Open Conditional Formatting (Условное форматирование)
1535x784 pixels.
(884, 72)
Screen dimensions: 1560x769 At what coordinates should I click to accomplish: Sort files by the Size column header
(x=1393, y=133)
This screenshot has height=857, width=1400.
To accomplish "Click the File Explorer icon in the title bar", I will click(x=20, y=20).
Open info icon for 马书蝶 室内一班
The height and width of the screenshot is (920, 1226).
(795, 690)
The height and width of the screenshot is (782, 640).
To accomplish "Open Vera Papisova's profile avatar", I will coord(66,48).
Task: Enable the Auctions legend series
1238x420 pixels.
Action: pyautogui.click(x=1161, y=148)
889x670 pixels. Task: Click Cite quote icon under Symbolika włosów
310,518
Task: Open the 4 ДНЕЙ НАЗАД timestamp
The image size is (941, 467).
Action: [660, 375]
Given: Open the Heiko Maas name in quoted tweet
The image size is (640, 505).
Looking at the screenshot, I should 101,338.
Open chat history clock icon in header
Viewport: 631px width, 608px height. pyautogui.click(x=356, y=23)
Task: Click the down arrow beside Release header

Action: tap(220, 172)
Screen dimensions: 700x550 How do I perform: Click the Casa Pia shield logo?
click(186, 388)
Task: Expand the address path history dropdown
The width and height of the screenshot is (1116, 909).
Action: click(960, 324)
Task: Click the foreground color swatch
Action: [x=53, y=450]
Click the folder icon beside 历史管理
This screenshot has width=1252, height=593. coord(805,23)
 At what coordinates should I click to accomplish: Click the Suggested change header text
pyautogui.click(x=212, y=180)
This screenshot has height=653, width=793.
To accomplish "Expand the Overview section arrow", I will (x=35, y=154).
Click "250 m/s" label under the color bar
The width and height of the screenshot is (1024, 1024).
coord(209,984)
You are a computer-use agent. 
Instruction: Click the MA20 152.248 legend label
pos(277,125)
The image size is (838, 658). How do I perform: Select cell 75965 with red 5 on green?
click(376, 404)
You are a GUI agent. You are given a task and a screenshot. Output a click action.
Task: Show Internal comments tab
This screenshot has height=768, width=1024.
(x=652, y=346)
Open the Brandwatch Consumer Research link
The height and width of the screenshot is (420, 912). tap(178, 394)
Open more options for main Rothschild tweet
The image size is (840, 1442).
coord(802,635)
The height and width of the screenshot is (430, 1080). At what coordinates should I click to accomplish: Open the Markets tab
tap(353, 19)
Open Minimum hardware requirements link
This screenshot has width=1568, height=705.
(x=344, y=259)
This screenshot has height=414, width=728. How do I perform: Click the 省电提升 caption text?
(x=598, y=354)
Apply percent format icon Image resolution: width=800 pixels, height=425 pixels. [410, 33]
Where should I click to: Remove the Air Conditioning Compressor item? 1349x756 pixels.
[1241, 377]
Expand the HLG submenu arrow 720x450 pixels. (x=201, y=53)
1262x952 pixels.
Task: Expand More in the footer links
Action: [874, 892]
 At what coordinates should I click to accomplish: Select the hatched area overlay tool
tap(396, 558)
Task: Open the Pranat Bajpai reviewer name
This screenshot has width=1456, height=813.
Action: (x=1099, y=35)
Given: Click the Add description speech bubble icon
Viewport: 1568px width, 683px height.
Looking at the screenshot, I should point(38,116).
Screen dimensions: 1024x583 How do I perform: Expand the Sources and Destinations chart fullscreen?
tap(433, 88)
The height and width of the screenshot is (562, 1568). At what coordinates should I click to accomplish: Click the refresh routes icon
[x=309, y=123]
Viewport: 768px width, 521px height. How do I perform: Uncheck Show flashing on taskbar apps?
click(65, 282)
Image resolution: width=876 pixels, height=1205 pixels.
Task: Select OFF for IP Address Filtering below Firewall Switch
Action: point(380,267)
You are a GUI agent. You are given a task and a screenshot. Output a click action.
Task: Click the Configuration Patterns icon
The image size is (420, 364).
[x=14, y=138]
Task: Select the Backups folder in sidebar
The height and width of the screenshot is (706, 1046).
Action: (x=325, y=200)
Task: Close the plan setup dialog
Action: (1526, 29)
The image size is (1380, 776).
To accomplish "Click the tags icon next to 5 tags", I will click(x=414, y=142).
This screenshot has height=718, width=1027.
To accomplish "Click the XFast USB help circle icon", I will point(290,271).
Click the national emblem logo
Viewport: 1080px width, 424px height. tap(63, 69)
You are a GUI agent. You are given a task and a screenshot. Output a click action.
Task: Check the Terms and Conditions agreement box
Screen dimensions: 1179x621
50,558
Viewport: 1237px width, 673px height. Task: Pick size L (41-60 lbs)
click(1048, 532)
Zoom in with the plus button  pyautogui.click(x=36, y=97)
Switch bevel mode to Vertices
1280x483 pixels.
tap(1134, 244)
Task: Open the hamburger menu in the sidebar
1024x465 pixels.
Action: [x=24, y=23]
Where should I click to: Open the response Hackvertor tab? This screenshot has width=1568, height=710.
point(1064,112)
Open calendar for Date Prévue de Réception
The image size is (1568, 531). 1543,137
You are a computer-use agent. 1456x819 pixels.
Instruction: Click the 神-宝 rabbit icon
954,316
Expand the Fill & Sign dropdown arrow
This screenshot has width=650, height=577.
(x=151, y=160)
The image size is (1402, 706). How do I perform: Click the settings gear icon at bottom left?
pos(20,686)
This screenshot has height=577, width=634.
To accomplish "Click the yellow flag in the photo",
===============
ACTION ITEM: Please return all of the records exactly as they appear.

TASK RESPONSE:
Open Conditional Formatting (Условное форматирование)
1535x784 pixels.
(884, 72)
Screen dimensions: 1560x769 At what coordinates should I click to accomplish: Sort files by the Size column header
(x=1393, y=133)
This screenshot has height=857, width=1400.
To accomplish "Click the File Explorer icon in the title bar", I will click(x=20, y=20).
Open info icon for 马书蝶 室内一班
The height and width of the screenshot is (920, 1226).
(795, 690)
The height and width of the screenshot is (782, 640).
To accomplish "Open Vera Papisova's profile avatar", I will coord(66,48).
Task: Enable the Auctions legend series
1238x420 pixels.
Action: pyautogui.click(x=1161, y=148)
889x670 pixels. Task: Click Cite quote icon under Symbolika włosów
310,518
Task: Open the 4 ДНЕЙ НАЗАД timestamp
The image size is (941, 467).
Action: [660, 375]
Given: Open the Heiko Maas name in quoted tweet
The image size is (640, 505).
Looking at the screenshot, I should 101,338.
Open chat history clock icon in header
Viewport: 631px width, 608px height. pyautogui.click(x=356, y=23)
Task: Click the down arrow beside Release header

Action: tap(220, 172)
Screen dimensions: 700x550 How do I perform: Click the Casa Pia shield logo?
click(186, 388)
Task: Expand the address path history dropdown
The width and height of the screenshot is (1116, 909).
Action: click(960, 324)
Task: Click the foreground color swatch
Action: [x=53, y=450]
Click the folder icon beside 历史管理
This screenshot has width=1252, height=593. coord(805,23)
 At what coordinates should I click to accomplish: Click the Suggested change header text
pyautogui.click(x=212, y=180)
This screenshot has height=653, width=793.
To accomplish "Expand the Overview section arrow", I will (x=35, y=154).
Click "250 m/s" label under the color bar
The width and height of the screenshot is (1024, 1024).
coord(209,984)
You are a computer-use agent. 
Instruction: Click the MA20 152.248 legend label
pos(277,125)
The image size is (838, 658). How do I perform: Select cell 75965 with red 5 on green?
click(376, 404)
You are a GUI agent. You are given a task and a screenshot. Output a click action.
Task: Show Internal comments tab
This screenshot has height=768, width=1024.
(x=652, y=346)
Open the Brandwatch Consumer Research link
The height and width of the screenshot is (420, 912). tap(178, 394)
Open more options for main Rothschild tweet
The image size is (840, 1442).
coord(802,635)
The height and width of the screenshot is (430, 1080). At what coordinates should I click to accomplish: Open the Markets tab
tap(353, 19)
Open Minimum hardware requirements link
This screenshot has width=1568, height=705.
(x=344, y=259)
This screenshot has height=414, width=728. How do I perform: Click the 省电提升 caption text?
(x=598, y=354)
Apply percent format icon Image resolution: width=800 pixels, height=425 pixels. [410, 33]
Where should I click to: Remove the Air Conditioning Compressor item? 1349x756 pixels.
[1241, 377]
Expand the HLG submenu arrow 720x450 pixels. (x=201, y=53)
1262x952 pixels.
Task: Expand More in the footer links
Action: [874, 892]
 At what coordinates should I click to accomplish: Select the hatched area overlay tool
tap(396, 558)
Task: Open the Pranat Bajpai reviewer name
This screenshot has width=1456, height=813.
Action: (x=1099, y=35)
Given: Click the Add description speech bubble icon
Viewport: 1568px width, 683px height.
Looking at the screenshot, I should point(38,116).
Screen dimensions: 1024x583 How do I perform: Expand the Sources and Destinations chart fullscreen?
tap(433, 88)
The height and width of the screenshot is (562, 1568). At what coordinates should I click to accomplish: Click the refresh routes icon
[x=309, y=123]
Viewport: 768px width, 521px height. How do I perform: Uncheck Show flashing on taskbar apps?
click(65, 282)
Image resolution: width=876 pixels, height=1205 pixels.
Task: Select OFF for IP Address Filtering below Firewall Switch
Action: point(380,267)
You are a GUI agent. You are given a task and a screenshot. Output a click action.
Task: Click the Configuration Patterns icon
The image size is (420, 364).
[x=14, y=138]
Task: Select the Backups folder in sidebar
The height and width of the screenshot is (706, 1046).
Action: (x=325, y=200)
Task: Close the plan setup dialog
Action: (1526, 29)
The image size is (1380, 776).
To accomplish "Click the tags icon next to 5 tags", I will click(x=414, y=142).
This screenshot has height=718, width=1027.
To accomplish "Click the XFast USB help circle icon", I will point(290,271).
Click the national emblem logo
Viewport: 1080px width, 424px height. tap(63, 69)
You are a GUI agent. You are given a task and a screenshot. Output a click action.
Task: Check the Terms and Conditions agreement box
Screen dimensions: 1179x621
50,558
Viewport: 1237px width, 673px height. Task: Pick size L (41-60 lbs)
click(1048, 532)
Zoom in with the plus button  pyautogui.click(x=36, y=97)
Switch bevel mode to Vertices
1280x483 pixels.
tap(1134, 244)
Task: Open the hamburger menu in the sidebar
1024x465 pixels.
Action: [x=24, y=23]
Where should I click to: Open the response Hackvertor tab? This screenshot has width=1568, height=710.
point(1064,112)
Open calendar for Date Prévue de Réception
The image size is (1568, 531). 1543,137
You are a computer-use agent. 1456x819 pixels.
Instruction: Click the 神-宝 rabbit icon
954,316
Expand the Fill & Sign dropdown arrow
This screenshot has width=650, height=577.
(x=151, y=160)
The image size is (1402, 706). How do I perform: Click the settings gear icon at bottom left?
pos(20,686)
This screenshot has height=577, width=634.
To accomplish "Click the yellow flag in the photo",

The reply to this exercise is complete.